Extracted records:
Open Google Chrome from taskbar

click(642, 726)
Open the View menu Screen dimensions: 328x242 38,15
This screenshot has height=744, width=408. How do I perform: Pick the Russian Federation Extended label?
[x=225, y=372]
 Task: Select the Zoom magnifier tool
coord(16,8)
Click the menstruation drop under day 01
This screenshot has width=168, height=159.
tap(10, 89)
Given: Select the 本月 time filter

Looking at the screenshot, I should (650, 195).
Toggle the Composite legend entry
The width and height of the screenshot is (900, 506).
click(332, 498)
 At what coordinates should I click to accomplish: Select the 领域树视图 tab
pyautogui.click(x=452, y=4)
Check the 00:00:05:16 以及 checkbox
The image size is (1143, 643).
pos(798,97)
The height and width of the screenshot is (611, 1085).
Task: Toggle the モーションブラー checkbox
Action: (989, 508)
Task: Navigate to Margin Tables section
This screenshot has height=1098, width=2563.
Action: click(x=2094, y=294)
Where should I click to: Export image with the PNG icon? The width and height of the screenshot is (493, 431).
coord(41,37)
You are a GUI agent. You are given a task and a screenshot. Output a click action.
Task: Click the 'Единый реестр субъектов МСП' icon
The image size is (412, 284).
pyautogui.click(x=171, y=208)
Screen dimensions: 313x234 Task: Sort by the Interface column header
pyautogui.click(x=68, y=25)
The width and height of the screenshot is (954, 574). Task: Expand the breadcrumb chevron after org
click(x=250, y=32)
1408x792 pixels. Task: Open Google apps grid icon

Problem: Copy the listing above line for line, leaving every character unchanged.

The reply:
Open Google Chrome from taskbar

click(642, 726)
Open the View menu Screen dimensions: 328x242 38,15
This screenshot has height=744, width=408. How do I perform: Pick the Russian Federation Extended label?
[x=225, y=372]
 Task: Select the Zoom magnifier tool
coord(16,8)
Click the menstruation drop under day 01
This screenshot has width=168, height=159.
tap(10, 89)
Given: Select the 本月 time filter

Looking at the screenshot, I should (650, 195).
Toggle the Composite legend entry
The width and height of the screenshot is (900, 506).
click(332, 498)
 At what coordinates should I click to accomplish: Select the 领域树视图 tab
pyautogui.click(x=452, y=4)
Check the 00:00:05:16 以及 checkbox
The image size is (1143, 643).
pos(798,97)
The height and width of the screenshot is (611, 1085).
Task: Toggle the モーションブラー checkbox
Action: (989, 508)
Task: Navigate to Margin Tables section
This screenshot has height=1098, width=2563.
Action: click(x=2094, y=294)
Where should I click to: Export image with the PNG icon? The width and height of the screenshot is (493, 431).
coord(41,37)
You are a GUI agent. You are given a task and a screenshot. Output a click action.
Task: Click the 'Единый реестр субъектов МСП' icon
The image size is (412, 284).
pyautogui.click(x=171, y=208)
Screen dimensions: 313x234 Task: Sort by the Interface column header
pyautogui.click(x=68, y=25)
The width and height of the screenshot is (954, 574). Task: Expand the breadcrumb chevron after org
click(x=250, y=32)
1408x792 pixels. Task: Open Google apps grid icon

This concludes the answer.